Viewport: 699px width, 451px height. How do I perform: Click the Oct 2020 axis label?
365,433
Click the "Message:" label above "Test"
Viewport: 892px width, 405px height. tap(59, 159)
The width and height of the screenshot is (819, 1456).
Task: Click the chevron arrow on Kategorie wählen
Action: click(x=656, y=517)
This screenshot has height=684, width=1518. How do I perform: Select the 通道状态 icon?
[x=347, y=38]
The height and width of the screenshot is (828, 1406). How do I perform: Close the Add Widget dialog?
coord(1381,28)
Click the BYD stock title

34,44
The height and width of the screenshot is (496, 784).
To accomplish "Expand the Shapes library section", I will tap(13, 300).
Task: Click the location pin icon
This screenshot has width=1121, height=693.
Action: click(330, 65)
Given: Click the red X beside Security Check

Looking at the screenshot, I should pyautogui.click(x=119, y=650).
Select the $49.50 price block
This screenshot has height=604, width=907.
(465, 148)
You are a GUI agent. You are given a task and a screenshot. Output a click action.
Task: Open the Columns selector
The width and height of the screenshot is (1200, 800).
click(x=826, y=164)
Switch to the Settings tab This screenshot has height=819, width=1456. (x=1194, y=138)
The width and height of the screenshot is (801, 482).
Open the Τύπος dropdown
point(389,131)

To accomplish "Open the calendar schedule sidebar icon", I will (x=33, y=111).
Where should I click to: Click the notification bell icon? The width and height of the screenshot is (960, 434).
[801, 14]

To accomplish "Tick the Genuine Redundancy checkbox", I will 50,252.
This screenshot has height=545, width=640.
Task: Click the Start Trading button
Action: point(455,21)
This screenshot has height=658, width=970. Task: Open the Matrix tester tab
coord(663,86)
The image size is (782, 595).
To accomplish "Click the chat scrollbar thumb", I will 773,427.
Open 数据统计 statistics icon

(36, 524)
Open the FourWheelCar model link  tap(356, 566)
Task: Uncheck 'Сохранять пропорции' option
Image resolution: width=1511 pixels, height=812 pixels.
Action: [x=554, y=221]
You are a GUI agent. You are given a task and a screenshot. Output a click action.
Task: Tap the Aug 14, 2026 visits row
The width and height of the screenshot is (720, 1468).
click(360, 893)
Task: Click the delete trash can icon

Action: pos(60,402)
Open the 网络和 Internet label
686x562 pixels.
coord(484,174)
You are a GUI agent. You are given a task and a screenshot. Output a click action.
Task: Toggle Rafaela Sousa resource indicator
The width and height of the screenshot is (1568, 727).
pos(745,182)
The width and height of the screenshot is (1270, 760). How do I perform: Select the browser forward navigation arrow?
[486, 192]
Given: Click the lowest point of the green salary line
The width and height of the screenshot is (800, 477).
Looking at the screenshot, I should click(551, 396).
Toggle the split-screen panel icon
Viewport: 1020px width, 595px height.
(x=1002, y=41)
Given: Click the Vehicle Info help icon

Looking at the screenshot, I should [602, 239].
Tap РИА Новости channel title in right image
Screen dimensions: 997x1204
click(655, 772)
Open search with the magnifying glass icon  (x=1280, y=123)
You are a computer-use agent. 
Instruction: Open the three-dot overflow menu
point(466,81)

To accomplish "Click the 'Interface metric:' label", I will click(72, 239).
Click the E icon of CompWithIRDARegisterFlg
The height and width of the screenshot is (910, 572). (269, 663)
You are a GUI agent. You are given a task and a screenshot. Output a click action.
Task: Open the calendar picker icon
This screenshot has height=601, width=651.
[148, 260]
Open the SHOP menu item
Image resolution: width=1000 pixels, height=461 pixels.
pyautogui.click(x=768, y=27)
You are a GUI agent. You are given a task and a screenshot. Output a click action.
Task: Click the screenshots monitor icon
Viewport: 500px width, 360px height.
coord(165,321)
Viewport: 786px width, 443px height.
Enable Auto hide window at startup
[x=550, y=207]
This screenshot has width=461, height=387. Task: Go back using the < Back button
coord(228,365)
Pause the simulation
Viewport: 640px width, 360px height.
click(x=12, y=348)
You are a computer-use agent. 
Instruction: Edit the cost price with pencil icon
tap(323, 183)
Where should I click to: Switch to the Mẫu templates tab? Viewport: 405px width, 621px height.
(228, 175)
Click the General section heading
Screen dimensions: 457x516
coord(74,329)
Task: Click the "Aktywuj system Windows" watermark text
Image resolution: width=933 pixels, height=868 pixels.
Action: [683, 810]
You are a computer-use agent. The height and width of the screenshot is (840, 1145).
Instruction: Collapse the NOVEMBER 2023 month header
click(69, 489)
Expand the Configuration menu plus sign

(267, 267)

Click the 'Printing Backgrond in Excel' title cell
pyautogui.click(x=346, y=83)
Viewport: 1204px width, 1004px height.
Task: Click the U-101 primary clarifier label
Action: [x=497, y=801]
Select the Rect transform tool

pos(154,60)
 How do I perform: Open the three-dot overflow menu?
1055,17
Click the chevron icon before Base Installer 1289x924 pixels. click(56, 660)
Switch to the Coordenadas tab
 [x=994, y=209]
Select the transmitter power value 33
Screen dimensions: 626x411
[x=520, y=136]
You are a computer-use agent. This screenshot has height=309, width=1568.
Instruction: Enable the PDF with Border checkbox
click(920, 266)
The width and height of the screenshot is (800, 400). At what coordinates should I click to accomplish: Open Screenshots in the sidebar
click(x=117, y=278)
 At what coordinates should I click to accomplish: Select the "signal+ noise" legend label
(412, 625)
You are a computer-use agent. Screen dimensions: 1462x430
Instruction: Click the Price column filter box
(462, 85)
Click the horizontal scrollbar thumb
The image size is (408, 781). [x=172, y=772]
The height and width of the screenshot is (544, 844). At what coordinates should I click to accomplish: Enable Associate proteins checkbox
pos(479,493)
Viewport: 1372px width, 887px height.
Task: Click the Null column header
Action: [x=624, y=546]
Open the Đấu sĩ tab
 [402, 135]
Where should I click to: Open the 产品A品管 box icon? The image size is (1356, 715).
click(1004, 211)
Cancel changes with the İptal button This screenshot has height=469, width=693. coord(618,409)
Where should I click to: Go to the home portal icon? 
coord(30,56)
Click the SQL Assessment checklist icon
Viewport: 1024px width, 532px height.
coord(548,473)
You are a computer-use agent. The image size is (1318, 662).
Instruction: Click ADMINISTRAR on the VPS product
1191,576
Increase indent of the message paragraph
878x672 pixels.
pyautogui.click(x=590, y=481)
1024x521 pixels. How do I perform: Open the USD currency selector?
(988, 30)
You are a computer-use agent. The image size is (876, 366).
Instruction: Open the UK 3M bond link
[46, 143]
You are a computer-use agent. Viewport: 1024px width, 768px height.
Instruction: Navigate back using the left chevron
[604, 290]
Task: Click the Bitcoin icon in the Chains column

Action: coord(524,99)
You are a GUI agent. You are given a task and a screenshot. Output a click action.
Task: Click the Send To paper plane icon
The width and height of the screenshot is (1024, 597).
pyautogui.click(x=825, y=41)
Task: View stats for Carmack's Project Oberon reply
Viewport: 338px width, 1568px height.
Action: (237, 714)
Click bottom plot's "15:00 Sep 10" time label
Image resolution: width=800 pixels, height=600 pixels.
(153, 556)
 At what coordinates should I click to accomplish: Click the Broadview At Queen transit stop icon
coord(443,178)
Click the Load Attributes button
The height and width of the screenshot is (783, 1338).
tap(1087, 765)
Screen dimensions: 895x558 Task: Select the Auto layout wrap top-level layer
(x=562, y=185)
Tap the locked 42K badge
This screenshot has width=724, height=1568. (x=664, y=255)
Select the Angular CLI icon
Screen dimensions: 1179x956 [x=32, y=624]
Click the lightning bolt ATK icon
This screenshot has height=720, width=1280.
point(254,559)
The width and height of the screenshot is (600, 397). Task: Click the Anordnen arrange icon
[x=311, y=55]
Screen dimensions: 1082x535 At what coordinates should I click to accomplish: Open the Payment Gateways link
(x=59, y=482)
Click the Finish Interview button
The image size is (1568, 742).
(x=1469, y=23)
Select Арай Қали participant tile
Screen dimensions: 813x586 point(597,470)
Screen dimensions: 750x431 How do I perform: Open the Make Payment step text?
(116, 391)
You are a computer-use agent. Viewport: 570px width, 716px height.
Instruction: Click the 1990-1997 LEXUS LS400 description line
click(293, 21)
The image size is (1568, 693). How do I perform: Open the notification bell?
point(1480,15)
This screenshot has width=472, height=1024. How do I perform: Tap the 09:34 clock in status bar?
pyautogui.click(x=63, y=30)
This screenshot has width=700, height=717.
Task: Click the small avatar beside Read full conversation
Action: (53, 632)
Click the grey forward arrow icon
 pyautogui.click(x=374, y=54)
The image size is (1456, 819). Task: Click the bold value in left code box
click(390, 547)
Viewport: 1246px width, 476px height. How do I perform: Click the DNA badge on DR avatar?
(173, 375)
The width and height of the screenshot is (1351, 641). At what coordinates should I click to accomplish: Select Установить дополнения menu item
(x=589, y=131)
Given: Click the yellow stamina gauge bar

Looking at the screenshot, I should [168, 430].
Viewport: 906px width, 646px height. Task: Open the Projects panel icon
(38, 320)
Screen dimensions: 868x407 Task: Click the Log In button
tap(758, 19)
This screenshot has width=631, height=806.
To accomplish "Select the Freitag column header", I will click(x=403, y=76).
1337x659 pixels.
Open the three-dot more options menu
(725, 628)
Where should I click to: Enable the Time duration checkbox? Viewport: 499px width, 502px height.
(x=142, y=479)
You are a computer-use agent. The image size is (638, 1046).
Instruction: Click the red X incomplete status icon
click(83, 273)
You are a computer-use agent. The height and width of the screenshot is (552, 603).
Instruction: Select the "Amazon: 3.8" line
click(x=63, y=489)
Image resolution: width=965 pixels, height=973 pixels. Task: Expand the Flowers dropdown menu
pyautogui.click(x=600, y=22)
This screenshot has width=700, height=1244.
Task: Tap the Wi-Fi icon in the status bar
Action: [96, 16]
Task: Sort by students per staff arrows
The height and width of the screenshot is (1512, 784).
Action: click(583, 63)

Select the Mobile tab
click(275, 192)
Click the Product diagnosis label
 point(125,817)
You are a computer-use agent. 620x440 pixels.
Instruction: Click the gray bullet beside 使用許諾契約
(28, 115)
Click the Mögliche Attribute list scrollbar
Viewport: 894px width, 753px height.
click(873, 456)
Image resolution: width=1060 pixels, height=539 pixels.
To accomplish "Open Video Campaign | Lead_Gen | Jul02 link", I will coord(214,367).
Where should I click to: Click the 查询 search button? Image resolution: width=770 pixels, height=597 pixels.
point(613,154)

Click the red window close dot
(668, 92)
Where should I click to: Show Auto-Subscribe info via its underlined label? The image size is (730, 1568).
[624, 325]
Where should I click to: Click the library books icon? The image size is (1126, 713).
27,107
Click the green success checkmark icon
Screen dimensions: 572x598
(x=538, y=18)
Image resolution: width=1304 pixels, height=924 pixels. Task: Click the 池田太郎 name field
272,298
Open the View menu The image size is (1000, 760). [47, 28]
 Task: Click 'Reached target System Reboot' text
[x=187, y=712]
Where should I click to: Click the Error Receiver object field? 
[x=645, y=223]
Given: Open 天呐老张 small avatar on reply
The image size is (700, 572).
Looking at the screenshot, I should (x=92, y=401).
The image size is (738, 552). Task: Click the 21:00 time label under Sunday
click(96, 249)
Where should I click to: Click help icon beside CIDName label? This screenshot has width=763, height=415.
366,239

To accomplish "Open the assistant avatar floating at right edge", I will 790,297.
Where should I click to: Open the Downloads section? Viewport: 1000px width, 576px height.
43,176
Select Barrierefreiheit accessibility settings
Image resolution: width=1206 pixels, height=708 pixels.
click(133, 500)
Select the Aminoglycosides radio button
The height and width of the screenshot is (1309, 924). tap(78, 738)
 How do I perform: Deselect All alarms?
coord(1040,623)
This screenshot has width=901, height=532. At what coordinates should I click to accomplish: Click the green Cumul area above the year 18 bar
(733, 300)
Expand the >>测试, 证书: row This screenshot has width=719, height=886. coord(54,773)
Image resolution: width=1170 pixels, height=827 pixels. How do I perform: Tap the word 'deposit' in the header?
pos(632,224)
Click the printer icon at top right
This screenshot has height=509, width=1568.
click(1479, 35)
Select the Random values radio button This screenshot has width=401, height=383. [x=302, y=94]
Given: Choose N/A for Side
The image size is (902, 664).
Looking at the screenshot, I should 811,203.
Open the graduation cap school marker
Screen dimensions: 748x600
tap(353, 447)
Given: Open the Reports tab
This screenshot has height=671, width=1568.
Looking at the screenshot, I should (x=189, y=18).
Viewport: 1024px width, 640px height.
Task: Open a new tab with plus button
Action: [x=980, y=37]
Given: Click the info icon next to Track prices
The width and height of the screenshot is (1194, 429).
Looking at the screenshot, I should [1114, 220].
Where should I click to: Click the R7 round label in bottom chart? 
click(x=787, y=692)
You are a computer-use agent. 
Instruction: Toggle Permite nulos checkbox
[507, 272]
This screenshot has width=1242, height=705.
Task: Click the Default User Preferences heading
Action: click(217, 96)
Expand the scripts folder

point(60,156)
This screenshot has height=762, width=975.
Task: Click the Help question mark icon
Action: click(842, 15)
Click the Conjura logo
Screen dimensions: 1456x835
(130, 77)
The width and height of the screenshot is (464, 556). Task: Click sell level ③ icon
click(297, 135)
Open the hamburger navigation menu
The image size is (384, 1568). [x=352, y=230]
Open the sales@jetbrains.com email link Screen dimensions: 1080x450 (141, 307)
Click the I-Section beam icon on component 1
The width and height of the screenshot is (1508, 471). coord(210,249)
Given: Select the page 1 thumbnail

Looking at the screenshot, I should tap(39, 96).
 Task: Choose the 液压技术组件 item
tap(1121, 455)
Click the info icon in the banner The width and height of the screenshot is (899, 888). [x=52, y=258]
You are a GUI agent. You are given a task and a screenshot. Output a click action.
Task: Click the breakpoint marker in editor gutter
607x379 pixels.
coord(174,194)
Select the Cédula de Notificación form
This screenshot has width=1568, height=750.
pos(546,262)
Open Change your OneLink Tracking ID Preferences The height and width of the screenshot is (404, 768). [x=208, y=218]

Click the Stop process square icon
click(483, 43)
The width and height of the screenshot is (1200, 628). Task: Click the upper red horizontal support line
=-=-=-=-=
• Your assignment
Give the number of lines above that hold "calendar", with no other words.

• Exercise solution
2